** TRY IT **
Look through the data that follows and work out how many lines contain the string "breadcrumb". Nothing but that number should be given.

** RECORDS FOR PROCESSING **
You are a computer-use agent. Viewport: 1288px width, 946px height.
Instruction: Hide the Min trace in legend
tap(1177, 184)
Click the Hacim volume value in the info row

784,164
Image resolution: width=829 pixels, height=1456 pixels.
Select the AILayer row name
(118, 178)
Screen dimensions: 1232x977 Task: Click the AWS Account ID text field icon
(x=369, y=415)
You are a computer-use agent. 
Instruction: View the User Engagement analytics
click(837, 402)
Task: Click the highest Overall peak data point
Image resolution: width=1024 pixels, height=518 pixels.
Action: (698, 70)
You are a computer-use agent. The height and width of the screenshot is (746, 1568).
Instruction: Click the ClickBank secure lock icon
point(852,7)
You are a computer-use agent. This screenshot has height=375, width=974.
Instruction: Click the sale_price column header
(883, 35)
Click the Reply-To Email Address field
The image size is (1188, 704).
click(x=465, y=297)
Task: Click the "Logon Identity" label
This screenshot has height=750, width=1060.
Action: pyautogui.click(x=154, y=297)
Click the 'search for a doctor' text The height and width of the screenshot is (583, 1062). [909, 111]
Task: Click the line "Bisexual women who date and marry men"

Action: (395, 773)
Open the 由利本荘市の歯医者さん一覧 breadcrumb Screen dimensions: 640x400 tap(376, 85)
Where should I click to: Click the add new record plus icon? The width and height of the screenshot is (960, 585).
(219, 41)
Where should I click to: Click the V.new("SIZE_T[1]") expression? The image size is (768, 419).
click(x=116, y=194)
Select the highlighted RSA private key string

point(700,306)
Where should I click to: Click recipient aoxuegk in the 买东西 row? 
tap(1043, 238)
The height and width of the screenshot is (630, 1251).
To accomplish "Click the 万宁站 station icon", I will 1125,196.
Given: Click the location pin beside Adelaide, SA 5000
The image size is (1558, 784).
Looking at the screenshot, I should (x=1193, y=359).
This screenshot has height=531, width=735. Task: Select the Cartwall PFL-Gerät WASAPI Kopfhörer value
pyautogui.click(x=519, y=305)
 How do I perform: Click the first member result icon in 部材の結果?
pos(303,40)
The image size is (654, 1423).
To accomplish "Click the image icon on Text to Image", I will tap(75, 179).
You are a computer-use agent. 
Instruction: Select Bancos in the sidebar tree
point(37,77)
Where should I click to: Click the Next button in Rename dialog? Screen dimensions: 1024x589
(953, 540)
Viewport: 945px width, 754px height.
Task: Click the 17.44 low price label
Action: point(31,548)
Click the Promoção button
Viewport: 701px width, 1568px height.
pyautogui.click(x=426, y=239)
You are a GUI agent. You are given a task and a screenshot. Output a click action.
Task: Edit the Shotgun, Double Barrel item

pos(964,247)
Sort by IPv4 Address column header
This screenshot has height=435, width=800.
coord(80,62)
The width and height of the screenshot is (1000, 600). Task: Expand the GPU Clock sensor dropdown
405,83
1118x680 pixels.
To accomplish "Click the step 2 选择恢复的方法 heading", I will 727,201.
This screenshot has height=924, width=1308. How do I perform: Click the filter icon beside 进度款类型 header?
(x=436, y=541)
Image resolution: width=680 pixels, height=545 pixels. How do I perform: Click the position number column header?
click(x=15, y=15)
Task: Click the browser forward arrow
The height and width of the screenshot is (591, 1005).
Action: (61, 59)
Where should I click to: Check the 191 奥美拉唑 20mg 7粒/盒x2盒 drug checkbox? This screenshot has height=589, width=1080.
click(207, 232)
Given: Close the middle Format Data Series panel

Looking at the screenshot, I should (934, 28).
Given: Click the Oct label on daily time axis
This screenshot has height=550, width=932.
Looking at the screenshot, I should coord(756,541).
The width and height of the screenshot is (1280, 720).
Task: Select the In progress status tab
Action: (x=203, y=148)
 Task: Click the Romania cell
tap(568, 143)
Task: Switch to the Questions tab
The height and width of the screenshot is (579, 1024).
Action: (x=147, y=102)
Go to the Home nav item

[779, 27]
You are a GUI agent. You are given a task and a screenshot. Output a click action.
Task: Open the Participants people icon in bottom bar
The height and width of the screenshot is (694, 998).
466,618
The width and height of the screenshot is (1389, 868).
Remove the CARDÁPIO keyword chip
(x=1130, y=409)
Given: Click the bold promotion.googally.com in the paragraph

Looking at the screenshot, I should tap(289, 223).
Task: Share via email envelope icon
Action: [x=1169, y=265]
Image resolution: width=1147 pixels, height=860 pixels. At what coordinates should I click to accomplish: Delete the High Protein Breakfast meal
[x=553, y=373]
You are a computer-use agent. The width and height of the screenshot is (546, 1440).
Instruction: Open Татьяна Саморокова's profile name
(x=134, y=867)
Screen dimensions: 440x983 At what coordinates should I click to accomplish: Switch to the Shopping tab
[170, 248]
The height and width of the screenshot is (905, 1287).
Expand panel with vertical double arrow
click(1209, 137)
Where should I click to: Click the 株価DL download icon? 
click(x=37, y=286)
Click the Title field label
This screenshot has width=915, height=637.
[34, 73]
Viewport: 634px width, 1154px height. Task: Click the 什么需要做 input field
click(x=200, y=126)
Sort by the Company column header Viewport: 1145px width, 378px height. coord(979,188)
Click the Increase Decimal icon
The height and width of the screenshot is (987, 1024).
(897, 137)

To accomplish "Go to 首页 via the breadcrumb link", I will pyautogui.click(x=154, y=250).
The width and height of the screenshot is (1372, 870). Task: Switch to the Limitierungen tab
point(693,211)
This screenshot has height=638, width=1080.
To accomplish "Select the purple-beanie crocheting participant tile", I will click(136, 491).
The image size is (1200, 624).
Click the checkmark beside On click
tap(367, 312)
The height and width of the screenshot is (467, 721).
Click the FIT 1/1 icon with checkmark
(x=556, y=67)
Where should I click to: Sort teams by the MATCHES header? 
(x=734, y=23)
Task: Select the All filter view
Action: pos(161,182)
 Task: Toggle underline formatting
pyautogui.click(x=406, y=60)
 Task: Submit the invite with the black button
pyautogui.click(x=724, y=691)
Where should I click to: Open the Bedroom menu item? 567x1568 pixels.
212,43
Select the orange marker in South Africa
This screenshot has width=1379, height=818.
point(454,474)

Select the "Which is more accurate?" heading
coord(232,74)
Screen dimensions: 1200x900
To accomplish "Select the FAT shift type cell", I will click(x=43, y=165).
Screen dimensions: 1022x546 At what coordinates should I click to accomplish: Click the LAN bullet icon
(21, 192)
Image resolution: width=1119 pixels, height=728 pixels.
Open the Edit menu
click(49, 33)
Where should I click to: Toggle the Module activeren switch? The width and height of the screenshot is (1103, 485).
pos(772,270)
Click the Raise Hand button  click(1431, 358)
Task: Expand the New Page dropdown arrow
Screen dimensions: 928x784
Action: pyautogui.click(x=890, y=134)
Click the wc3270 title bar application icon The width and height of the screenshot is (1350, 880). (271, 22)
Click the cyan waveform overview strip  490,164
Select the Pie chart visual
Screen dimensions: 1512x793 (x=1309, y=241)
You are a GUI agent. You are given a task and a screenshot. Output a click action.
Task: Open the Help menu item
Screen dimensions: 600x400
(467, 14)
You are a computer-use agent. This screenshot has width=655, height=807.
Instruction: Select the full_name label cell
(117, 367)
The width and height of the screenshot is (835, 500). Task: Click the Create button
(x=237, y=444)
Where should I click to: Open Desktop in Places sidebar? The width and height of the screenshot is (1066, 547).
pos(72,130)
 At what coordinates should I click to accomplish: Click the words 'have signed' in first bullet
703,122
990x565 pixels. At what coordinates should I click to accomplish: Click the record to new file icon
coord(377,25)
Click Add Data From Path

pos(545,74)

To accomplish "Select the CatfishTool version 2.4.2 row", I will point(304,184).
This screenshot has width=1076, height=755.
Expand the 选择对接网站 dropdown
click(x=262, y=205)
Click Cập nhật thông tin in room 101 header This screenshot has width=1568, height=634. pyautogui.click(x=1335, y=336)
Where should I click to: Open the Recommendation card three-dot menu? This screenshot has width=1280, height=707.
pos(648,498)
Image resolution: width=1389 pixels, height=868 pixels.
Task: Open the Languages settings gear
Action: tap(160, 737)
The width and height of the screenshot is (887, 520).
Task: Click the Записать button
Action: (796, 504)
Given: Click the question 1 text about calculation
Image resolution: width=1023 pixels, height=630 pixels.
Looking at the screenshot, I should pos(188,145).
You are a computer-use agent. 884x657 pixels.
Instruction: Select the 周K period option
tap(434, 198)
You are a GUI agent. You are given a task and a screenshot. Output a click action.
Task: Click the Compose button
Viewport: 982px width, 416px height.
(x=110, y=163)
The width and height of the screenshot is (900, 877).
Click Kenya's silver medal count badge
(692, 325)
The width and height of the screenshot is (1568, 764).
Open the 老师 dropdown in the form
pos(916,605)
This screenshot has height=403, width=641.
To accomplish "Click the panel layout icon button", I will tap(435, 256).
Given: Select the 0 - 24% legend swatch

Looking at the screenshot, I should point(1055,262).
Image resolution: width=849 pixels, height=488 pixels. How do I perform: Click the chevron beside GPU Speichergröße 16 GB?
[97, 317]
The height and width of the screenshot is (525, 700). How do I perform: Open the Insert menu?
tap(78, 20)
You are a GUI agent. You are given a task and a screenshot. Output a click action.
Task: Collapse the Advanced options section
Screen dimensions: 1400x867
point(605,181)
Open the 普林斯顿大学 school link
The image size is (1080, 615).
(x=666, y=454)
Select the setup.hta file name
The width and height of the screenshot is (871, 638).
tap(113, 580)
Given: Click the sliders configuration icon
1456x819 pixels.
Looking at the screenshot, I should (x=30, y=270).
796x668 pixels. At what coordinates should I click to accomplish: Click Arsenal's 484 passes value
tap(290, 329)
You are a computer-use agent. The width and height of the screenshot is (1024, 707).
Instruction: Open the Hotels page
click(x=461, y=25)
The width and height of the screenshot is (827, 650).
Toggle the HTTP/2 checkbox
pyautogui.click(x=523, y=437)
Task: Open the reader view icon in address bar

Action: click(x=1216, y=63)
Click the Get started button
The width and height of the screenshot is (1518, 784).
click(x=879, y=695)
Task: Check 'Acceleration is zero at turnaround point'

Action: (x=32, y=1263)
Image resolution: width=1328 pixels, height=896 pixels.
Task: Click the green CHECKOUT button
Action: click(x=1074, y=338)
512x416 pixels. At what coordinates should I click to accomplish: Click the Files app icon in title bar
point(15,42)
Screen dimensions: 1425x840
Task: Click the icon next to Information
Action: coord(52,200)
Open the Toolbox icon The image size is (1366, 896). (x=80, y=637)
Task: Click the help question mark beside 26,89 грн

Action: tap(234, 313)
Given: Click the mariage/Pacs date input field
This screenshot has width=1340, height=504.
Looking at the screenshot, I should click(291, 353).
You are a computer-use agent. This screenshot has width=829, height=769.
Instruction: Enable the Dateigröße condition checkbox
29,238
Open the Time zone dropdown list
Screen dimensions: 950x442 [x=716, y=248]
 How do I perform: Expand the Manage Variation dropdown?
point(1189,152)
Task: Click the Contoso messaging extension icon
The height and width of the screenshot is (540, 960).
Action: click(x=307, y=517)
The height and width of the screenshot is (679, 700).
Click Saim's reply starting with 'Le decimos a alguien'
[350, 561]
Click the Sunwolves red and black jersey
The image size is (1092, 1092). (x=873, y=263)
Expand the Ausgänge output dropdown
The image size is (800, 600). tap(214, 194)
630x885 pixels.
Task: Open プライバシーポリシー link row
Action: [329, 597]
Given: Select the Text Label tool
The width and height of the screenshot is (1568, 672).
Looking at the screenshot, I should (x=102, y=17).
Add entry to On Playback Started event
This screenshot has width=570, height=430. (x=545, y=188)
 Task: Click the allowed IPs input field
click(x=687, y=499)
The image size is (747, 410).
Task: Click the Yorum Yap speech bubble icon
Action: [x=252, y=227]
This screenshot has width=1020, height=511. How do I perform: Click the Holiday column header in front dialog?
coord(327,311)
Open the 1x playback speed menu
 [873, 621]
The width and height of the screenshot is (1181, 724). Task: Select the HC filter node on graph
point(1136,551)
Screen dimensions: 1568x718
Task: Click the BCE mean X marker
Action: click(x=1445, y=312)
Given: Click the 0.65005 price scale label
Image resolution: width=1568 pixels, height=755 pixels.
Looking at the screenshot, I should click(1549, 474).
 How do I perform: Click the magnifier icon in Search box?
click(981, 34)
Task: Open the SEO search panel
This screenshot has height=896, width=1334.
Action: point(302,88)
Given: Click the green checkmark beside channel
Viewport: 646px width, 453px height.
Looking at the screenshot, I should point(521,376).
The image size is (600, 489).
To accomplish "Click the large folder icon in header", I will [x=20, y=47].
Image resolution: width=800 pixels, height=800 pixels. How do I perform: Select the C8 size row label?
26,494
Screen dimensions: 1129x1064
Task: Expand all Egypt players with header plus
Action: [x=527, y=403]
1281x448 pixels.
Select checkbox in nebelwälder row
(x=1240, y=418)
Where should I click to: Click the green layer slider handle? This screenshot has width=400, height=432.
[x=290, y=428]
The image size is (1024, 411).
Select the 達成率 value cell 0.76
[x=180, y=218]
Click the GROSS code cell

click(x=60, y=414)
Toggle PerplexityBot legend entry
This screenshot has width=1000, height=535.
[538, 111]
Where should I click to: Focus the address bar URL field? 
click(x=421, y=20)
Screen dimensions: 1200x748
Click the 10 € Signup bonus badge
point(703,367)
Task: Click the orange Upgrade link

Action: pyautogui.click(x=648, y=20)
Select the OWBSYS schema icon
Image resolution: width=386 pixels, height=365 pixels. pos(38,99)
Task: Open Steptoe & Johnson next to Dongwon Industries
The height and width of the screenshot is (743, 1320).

** FINISHED EXERCISE **
2